[Stored data]
◇ ◇ ◇ ◇ ◇

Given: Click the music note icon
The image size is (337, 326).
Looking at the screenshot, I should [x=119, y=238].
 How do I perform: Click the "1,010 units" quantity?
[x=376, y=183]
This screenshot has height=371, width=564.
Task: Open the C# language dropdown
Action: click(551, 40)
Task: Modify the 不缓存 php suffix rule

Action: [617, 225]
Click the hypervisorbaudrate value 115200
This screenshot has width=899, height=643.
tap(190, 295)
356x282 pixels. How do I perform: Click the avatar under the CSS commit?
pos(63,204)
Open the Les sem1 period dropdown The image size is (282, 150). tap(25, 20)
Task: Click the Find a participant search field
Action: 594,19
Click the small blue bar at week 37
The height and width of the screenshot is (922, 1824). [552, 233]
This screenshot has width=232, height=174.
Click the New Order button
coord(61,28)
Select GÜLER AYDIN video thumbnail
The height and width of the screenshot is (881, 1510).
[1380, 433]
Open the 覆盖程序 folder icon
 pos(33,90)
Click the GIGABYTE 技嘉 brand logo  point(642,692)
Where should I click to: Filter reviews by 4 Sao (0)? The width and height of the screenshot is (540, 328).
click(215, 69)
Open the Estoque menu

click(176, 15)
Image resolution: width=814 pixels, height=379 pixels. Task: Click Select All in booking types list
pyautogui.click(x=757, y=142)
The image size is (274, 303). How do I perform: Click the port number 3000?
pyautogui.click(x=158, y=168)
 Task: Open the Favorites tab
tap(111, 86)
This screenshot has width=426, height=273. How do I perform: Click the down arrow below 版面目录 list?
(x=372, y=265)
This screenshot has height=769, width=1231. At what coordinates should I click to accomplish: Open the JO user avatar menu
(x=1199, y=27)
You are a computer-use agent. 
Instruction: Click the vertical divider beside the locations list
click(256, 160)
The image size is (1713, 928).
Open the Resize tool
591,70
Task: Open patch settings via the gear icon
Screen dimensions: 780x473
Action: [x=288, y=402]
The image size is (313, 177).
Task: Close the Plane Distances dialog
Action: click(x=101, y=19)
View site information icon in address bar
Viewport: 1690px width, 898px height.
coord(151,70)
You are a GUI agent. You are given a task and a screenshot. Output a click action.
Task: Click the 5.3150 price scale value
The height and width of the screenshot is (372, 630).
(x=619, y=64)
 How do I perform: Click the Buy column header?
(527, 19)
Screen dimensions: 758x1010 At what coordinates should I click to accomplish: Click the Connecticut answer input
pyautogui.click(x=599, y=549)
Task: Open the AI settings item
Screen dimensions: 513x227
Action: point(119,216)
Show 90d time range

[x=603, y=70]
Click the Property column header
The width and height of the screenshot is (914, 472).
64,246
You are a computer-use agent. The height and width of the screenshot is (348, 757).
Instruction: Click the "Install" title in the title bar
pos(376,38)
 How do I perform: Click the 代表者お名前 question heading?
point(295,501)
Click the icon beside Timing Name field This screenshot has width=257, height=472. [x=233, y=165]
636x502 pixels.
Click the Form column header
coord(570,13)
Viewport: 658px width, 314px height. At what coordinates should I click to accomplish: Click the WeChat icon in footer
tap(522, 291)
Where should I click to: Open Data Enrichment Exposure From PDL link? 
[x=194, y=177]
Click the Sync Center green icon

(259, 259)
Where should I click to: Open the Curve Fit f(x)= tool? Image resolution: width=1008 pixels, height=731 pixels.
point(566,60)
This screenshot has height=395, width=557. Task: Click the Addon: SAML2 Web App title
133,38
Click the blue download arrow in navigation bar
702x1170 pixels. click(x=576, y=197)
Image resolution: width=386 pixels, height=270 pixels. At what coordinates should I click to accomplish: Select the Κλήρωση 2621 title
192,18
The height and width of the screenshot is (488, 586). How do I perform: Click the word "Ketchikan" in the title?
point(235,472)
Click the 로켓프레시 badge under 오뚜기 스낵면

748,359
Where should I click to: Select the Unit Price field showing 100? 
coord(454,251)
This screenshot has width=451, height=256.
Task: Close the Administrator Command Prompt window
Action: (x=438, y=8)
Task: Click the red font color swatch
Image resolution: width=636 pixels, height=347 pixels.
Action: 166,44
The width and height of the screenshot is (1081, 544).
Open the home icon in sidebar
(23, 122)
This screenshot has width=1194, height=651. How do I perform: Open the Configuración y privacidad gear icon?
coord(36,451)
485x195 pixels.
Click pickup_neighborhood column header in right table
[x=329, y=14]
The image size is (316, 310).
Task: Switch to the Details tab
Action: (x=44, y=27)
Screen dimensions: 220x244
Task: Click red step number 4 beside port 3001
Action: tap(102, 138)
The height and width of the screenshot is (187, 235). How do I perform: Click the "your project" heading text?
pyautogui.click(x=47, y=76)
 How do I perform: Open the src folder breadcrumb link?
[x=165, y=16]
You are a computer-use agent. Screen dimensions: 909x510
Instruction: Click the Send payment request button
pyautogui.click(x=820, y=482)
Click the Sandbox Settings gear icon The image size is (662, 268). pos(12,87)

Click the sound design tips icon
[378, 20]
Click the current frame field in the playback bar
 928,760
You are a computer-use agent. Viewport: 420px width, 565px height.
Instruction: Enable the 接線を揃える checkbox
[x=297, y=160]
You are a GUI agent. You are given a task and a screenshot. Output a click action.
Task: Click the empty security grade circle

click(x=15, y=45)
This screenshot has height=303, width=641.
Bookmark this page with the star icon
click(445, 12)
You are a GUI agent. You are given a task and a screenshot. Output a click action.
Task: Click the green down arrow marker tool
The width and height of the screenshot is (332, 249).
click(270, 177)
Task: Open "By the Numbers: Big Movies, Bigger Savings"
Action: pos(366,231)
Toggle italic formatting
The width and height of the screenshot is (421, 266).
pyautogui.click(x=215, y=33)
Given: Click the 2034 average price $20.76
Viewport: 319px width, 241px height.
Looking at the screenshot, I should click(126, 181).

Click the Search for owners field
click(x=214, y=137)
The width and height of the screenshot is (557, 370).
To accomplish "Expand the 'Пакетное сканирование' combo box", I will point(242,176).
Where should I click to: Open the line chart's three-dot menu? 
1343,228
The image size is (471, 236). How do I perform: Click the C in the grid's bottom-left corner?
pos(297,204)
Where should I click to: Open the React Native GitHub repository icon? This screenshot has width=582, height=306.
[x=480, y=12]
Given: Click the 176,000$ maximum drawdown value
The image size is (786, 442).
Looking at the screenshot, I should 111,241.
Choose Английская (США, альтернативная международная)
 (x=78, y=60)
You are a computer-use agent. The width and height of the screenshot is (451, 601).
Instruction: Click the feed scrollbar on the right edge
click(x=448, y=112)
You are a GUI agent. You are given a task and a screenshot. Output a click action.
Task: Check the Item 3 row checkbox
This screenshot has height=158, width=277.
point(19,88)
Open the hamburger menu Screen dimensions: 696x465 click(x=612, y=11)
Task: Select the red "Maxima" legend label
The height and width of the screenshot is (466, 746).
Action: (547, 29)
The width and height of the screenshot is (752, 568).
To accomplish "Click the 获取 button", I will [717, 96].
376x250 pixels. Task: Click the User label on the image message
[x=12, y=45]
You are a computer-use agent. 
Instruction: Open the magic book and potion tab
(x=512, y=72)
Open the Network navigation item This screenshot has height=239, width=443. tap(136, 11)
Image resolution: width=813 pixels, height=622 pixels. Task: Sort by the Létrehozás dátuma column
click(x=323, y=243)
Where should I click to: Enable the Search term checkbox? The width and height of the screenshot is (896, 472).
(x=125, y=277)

◇ ◇ ◇ ◇ ◇

§ **EXERCISE DIRECTIONS**
In the records above, locate each line with the word "will". Copy all such lines.

§ **RESULT OF THIS TASK**
To accomplish "Expand the 'Пакетное сканирование' combo box", I will point(242,176).
To accomplish "Click the 获取 button", I will [717, 96].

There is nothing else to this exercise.